本来ならば今すぐにでもタルブへ向かいたいが、ラ・ロシェールまでの道のりは長く、馬を替える必要もある。
そして何より、ルイズ達の体力では丸一日馬を飛ばし続けるのは無理があった。
しかし、ずっと馬を走らせてきた甲斐もあり、ルイズ達は随分早いペースでラ・ロシェールへと近づきつつあった。

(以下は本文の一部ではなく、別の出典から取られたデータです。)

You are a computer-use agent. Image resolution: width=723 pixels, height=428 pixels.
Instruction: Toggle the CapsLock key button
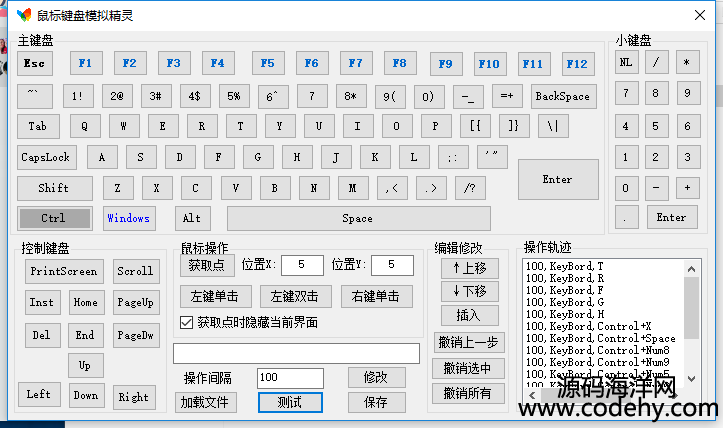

「……今さらだけど、なんであんたまでついてきてんのよ」
「す、すいません……」
駅に併設された旅人用の酒場、普段なら旅人達でにぎわうその酒場も、ラ・ロシェール近辺から避難してきた人々で溢れている。
そこのテーブルに肘を突き、ふてくされたような表情で、ルイズがシエスタを睨みつけた。
エツィオの件もあり、ほんとならあまり話したくない相手であったが、学院からここまで付いてきてしまったのだ。
振りきってしまえば、諦めて学院に戻るだろうと思っていたルイズは、何度も振り切ろうと試みたものの、
シエスタの乗馬の腕はルイズに勝るとも劣らないものであり、遂には振り切ることが出来なかったのである。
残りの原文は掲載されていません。